(Items listed in a dataset)
-=-=-=-=-

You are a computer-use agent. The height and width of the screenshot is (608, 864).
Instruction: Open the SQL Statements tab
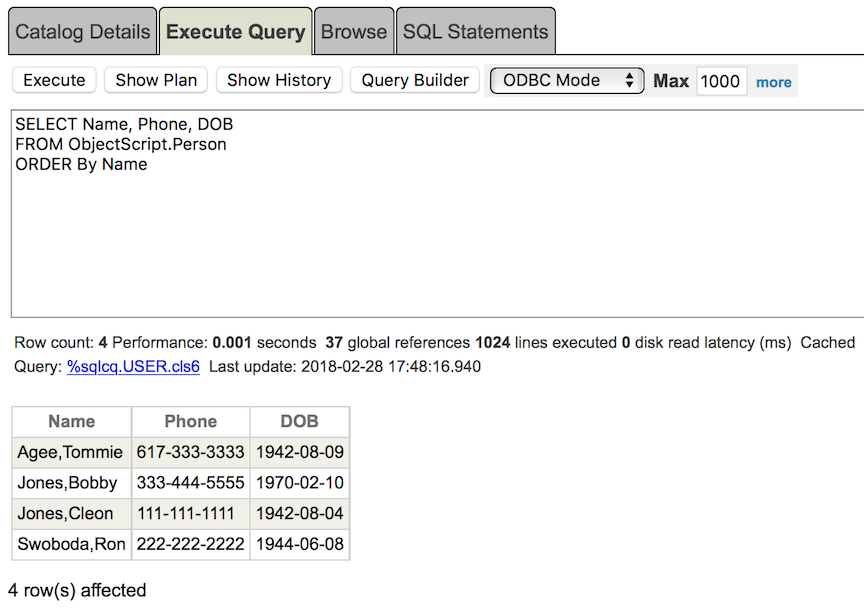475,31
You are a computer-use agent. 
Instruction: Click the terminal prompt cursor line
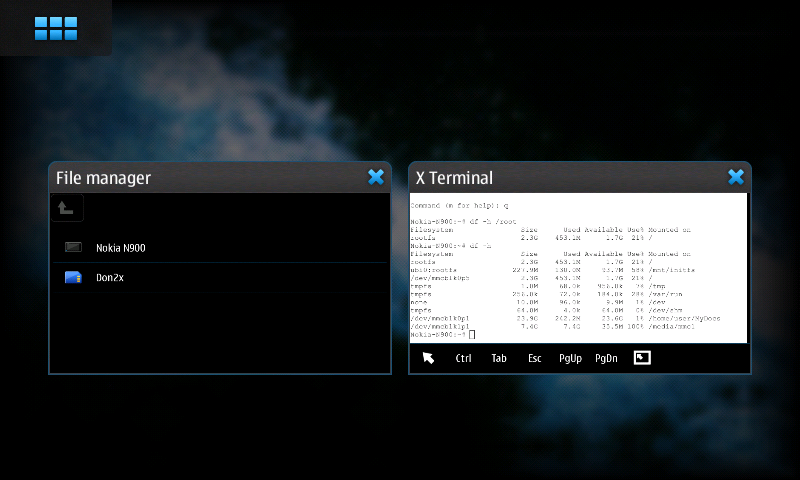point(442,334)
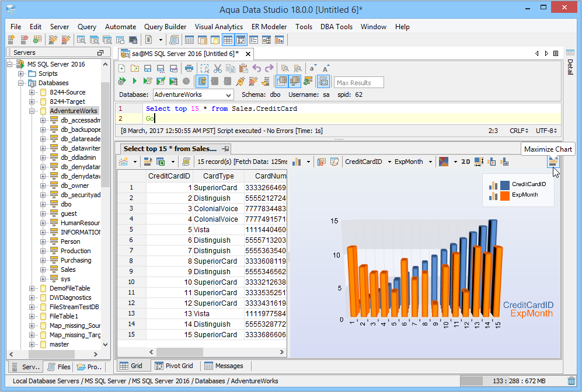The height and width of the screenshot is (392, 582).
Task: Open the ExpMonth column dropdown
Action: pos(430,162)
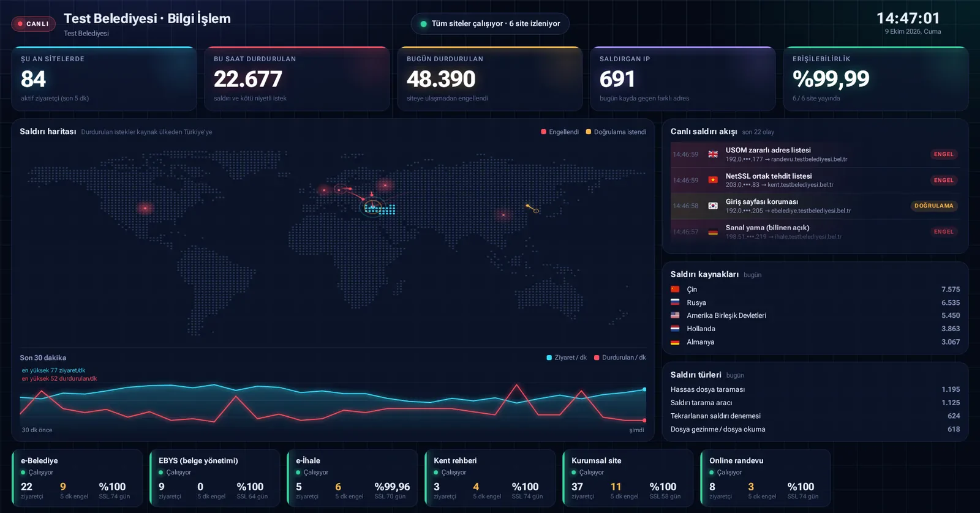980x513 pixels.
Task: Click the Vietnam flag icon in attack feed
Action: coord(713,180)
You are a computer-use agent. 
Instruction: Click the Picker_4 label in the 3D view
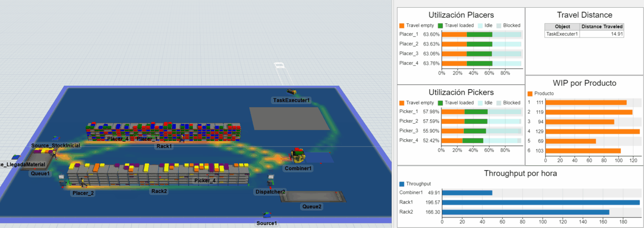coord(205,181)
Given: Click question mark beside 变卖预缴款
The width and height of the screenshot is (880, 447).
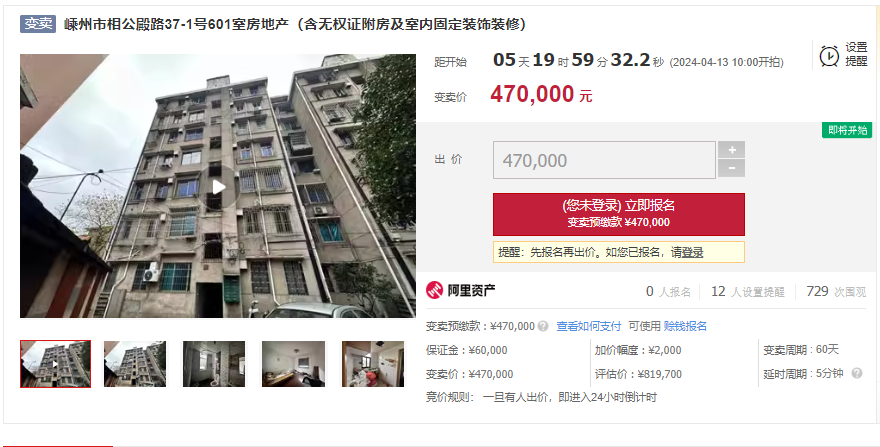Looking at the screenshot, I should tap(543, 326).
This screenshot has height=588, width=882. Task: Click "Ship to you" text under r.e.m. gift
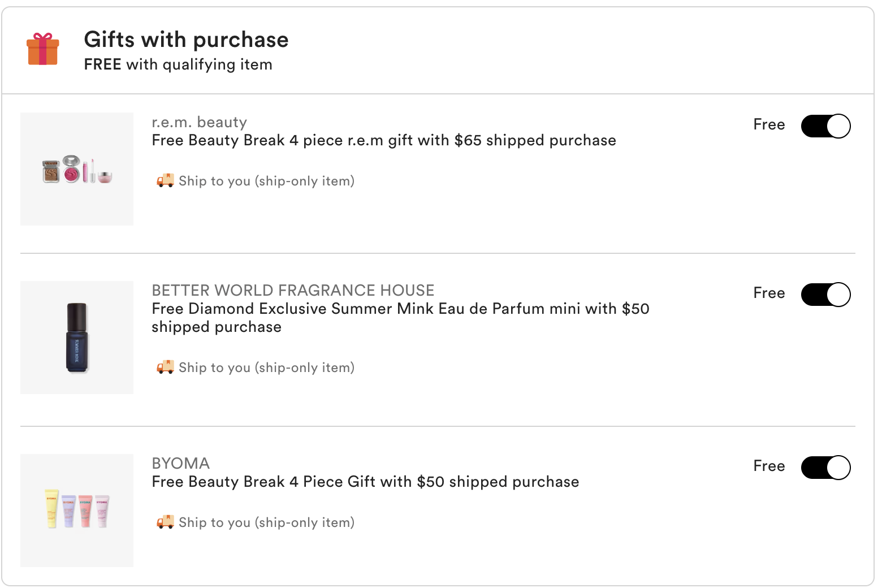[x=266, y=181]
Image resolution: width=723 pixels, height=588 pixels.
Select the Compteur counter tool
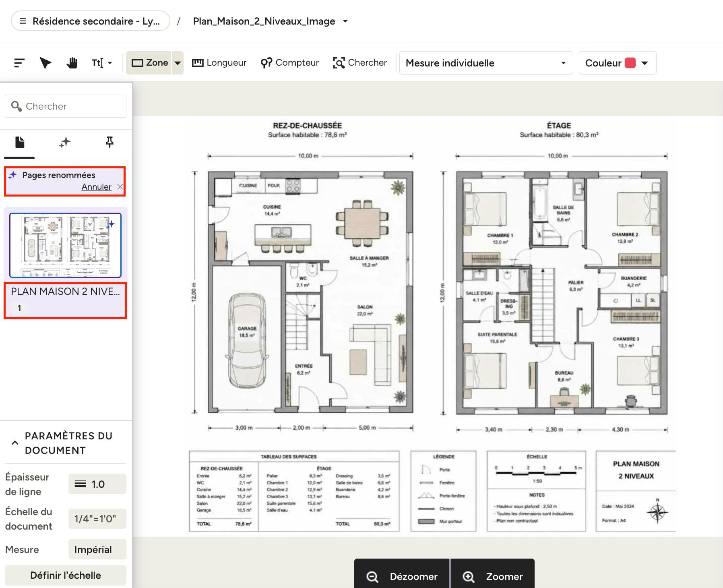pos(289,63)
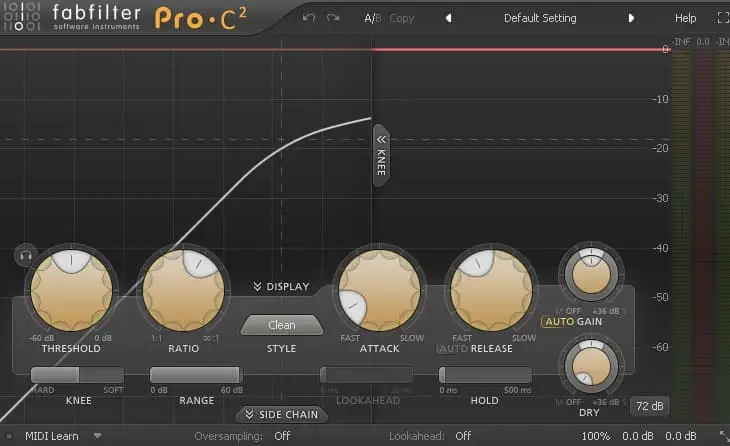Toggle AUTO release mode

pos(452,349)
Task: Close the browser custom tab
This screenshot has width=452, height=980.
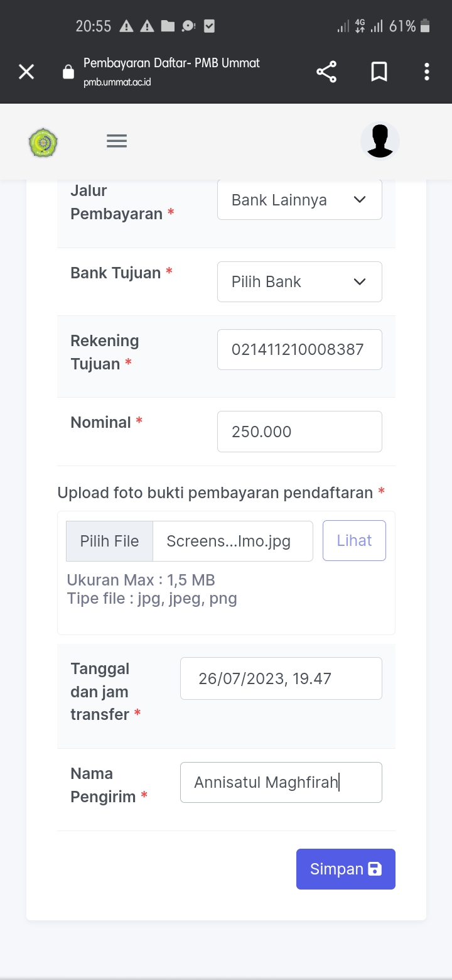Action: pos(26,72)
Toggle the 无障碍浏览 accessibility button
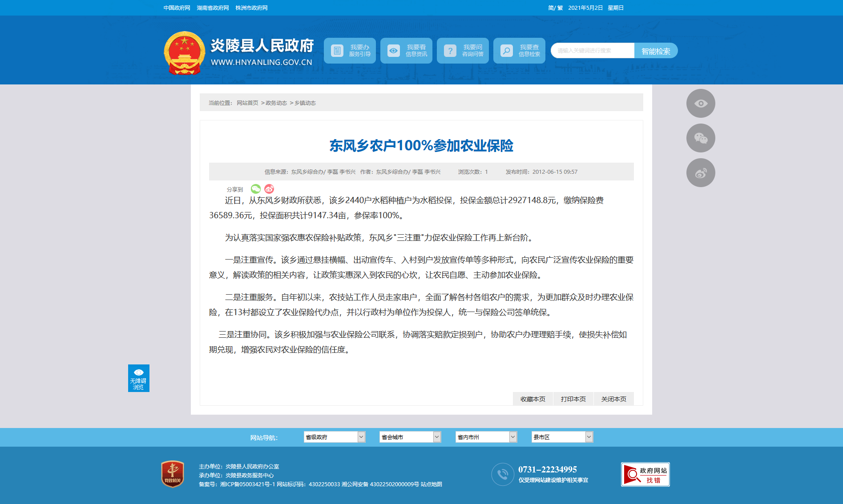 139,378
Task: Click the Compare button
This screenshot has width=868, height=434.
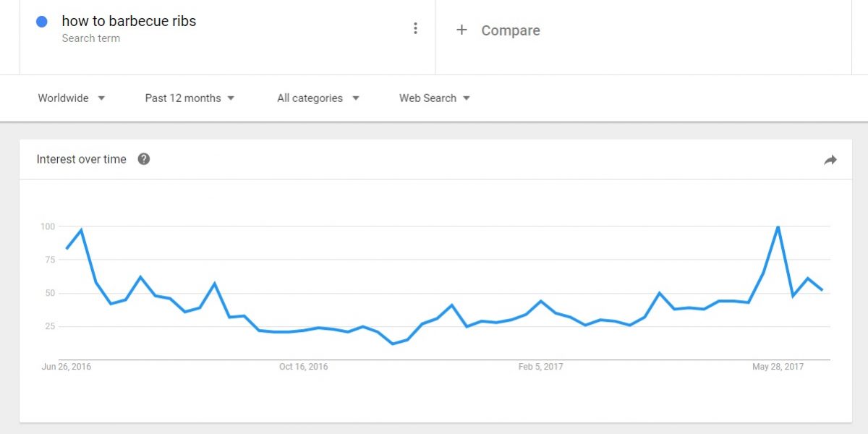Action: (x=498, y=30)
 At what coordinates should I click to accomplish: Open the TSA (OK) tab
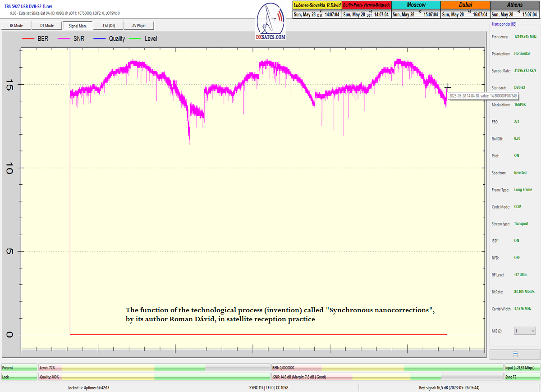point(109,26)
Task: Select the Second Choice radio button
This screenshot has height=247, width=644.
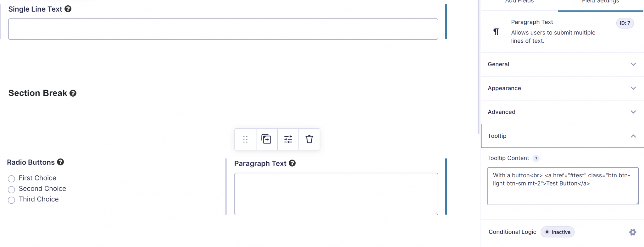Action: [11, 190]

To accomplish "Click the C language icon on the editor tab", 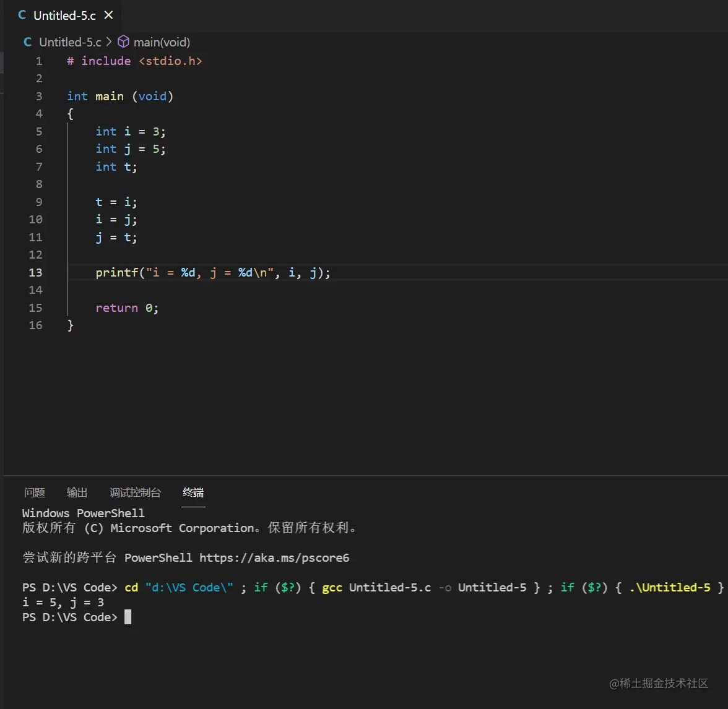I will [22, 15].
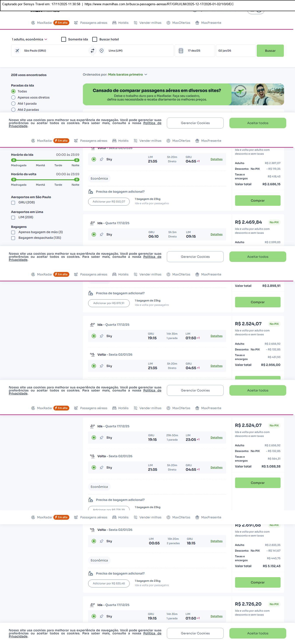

-=-=-=-=-

ACTIVITY: Every line above between the one containing "Instruction: Click the terminal" and the one containing "Given: Click question mark beside 变卖预缴款", those two included, is to be printed exactly. No pictures go into the copy.

RESPONSE:
Instruction: Click the terminal prompt cursor line
point(442,334)
The height and width of the screenshot is (392, 582).
Task: Open the ExpMonth column dropdown
Action: pos(430,162)
980x513 pixels.
Task: Click the Vietnam flag icon in attack feed
Action: coord(713,180)
You are a computer-use agent. 
Instruction: Click the Picker_4 label in the 3D view
coord(205,181)
Given: Click question mark beside 变卖预缴款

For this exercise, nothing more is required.